1 冒険者ギルドが倒産しました
「この冒険者ギルドは、本日をもって解散する。倒産だ」
ギルド長の声には、いつもの力がなかった。彼はガックリとうなだれている。
この場はたちまち重々しい空気に包まれた。
嘘だろ? 倒産って……。まさかまさか、いくらなんでもそんなことが。
僕たちは仕事を失った。これからどうすればいいのだろう。
「喜ぼうぜ。冒険者ギルドがなくなるってことは、平和になったって証だ。三年前に魔物は絶滅した。人々が怯えずに暮らせるようになったんだ」
ギルドの先輩が大声で言った。他の仲間たちも、笑顔を作ってうなずいた。
それでも充血した眼、背中の悲愴感……。明日への不安は隠せていなかった。
皆、無理していた。この状況で喜べるわけがない。全員、嘘つきだ。
――でも。だからこそ、そんな仲間たちがカッコ良く見えた。
僕だけが、偽りの笑みを作れないでいた。
魔物が出現しなくなったのは、もう三年前のことだ。
魔物が生存していた最後の一年間で、最も魔物を殺したのは僕だ。
最後の魔物を倒したのも、僕だった。
倒産の原因を作ったことに、責任を感じている。
僕は強すぎた。そしてやりすぎた。
仲間たちには迷惑ばかりかけてきた。
ああ、呪われるべき僕の特殊スキル……。
僕の唯一の特殊スキルは<トランス>。
トランスすると【バーサーカー】状態になる。
【バーサーカー】と化した僕は、理性のない凶暴なケモノそのもの。知性はまるで見られず、敵味方も関係なく襲っていく。仲間たちは狂気の僕を抑えられず、ただ逃げ惑うのみとなる。重傷を負った仲間も少なくない。
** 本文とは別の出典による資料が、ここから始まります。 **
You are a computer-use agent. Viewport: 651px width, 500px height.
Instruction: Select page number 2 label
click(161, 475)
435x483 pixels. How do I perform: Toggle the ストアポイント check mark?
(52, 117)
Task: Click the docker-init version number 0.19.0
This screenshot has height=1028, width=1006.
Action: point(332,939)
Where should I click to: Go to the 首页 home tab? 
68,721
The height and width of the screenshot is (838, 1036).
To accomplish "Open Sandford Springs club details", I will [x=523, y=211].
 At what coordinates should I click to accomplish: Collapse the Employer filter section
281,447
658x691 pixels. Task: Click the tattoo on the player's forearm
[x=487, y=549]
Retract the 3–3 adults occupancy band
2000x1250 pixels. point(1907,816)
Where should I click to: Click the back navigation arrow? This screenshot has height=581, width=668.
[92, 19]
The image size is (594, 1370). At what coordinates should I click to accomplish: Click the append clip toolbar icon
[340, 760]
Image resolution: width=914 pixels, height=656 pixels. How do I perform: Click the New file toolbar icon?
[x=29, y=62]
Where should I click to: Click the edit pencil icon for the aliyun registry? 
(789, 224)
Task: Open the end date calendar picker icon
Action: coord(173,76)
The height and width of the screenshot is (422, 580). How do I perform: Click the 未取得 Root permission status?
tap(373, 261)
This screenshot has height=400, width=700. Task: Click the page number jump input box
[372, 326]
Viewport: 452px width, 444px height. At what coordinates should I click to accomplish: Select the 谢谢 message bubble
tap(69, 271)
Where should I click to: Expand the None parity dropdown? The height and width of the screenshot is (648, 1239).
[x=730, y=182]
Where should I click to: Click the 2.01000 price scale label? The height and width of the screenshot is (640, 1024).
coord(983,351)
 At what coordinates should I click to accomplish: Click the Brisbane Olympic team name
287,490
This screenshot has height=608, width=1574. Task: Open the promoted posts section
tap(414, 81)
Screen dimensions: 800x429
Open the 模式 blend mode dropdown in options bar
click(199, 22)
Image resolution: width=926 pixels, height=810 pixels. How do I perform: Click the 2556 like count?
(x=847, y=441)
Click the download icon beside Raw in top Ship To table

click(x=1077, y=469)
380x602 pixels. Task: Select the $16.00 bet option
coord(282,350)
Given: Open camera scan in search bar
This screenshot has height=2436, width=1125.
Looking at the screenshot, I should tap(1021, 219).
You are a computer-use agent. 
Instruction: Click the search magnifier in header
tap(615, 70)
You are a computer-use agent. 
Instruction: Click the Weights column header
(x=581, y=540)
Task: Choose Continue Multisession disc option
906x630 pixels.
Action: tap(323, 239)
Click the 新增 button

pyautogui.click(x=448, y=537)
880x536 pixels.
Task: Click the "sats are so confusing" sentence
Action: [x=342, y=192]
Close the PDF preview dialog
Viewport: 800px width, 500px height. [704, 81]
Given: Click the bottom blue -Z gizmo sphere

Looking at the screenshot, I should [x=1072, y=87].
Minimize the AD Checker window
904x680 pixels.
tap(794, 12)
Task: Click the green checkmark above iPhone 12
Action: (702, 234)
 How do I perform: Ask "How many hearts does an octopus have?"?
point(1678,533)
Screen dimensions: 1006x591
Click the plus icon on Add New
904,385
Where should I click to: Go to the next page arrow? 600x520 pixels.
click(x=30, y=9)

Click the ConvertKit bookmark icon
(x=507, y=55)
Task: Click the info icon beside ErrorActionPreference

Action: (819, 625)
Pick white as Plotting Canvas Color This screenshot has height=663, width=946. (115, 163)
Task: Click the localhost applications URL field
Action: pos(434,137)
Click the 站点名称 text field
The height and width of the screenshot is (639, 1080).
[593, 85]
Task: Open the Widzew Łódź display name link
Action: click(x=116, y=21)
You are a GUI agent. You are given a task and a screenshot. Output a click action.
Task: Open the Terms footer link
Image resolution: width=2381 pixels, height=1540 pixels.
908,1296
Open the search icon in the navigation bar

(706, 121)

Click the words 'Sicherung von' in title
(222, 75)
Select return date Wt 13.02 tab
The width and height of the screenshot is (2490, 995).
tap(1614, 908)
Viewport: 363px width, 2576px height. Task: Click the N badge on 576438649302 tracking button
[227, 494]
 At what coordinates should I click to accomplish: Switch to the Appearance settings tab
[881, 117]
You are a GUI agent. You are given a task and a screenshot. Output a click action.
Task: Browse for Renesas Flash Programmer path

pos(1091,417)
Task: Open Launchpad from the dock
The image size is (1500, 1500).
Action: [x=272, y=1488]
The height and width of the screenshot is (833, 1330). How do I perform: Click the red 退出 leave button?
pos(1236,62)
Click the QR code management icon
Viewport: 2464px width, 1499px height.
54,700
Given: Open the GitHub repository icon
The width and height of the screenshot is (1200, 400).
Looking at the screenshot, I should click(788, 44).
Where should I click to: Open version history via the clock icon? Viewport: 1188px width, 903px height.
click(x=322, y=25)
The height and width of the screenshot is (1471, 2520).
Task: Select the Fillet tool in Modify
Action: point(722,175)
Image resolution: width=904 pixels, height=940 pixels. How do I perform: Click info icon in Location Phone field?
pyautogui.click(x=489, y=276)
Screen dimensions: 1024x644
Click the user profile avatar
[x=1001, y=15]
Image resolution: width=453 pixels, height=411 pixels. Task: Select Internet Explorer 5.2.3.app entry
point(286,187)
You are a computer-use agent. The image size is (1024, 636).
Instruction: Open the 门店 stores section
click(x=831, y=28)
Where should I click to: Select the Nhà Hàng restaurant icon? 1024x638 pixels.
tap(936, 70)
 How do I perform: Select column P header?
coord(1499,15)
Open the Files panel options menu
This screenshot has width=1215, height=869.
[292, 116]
それではマズいと、ある日、【仙薬】を飲まされることになった。
ギルドが莫大なカネを支払い、偉い神官に調合してもらったものだ。
あれは強烈に苦い薬だったな。もう二度と飲みたくない。
おかげでトランス時でも、知能が低下することはなく、自我のようなものを保つようになった。また襲いかかる対象としても、人間をほぼ無視するようになった。
この【仙薬】服用以降、僕のトランスした状態は、【ネオバーサーカー】と呼ばれるようになった。しかしトランス時の記憶がいっさい残らないことは、それまでの【バーサーカー】のときと同様だった。
早いな。あの戦いから、もう三年にもなるのか。
…………
………
……
…
最後の魔物は魔王。これまでで最強の敵だった。
敵の魔王は多くの魔物を引き連れていたが、それら手下の雑魚はギルドの先輩たちに任せた。僕は当時わずか十二歳。最年少ながらギルドのエース的存在だった。僕と魔王の一騎打ちが始まった。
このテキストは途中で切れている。